**Task goal**
Please print the stretch of the Jackie Speier passage from "California Rep. Jackie" through "between two Democrats.", word for word.

**Text segment**
-- Opening Marker --

California Rep. Jackie Speier, a Democrat who survived the 1978 Jonestown cult shooting that murdered her boss, Rep. Leo Ryan, announced Tuesday that she would retire after a long career in Bay Area politics.
The current configuration of Speier’s 14th Congressional District, which includes most of San Mateo County and a portion of San Francisco to the north, is heavily Democratic turf at 78-20 Biden, and the new version of this constituency is likely to look similar once the state’s Independent Redistricting Commission completes its work. Because this area is so blue, there’s a good chance that next June’s top-two primary will result in a general election between two Democrats.
Speier got her start in politics as an intern for then-Assemblyman Ryan, and she joined his staff after he was elected to Congress in 1972. Speier was part of the delegation that traveled to Guyana to probe allegations that some of Ryan’s constituents were being held against their will at Jim Jones’ Peoples Temple. She told Roll Call in 2015, “Back in 1978, there were not many women in high-ranking positions in Congress. I felt if I didn’t go, it would be a step back for women holding these high positions. I thought, ‘I can’t not go.’”
The party, which did find some members who wanted to escape, was ambushed at the airport by Jones’ assassins. The attack, which took place just before Jones killed himself and murdered 900 of his followers, resulted in the deaths of Ryan, three journalists, and one former cult member trying to leave. Speier herself was shot five times and spent 22 hours waiting for help; she recounted in her Tuesday retirement announcement, “Forty-three years ago this week, I was lying on an airstrip in the jungles of Guyana with five bullet holes in my body. I vowed that if I survived, I would dedicate my life to public service. I lived, and I survived.”

-- Closing Marker --

**Information shown**
-- Opening Marker --

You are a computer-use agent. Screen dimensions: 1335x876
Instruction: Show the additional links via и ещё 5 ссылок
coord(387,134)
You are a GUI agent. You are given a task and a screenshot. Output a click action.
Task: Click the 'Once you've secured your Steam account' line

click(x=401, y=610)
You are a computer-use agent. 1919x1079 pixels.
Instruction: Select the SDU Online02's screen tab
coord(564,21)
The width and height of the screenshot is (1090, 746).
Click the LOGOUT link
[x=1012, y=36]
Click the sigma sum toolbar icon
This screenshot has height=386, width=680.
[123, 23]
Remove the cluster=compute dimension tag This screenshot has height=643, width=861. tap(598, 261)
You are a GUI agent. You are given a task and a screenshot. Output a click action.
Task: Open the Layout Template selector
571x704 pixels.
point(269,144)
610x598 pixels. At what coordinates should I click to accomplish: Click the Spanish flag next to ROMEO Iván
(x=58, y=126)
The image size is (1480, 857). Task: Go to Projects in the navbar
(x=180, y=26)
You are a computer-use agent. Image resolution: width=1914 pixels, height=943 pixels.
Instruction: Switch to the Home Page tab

-- Closing Marker --

**Answer to the problem**
California Rep. Jackie Speier, a Democrat who survived the 1978 Jonestown cult shooting that murdered her boss, Rep. Leo Ryan, announced Tuesday that she would retire after a long career in Bay Area politics.
The current configuration of Speier’s 14th Congressional District, which includes most of San Mateo County and a portion of San Francisco to the north, is heavily Democratic turf at 78-20 Biden, and the new version of this constituency is likely to look similar once the state’s Independent Redistricting Commission completes its work. Because this area is so blue, there’s a good chance that next June’s top-two primary will result in a general election between two Democrats.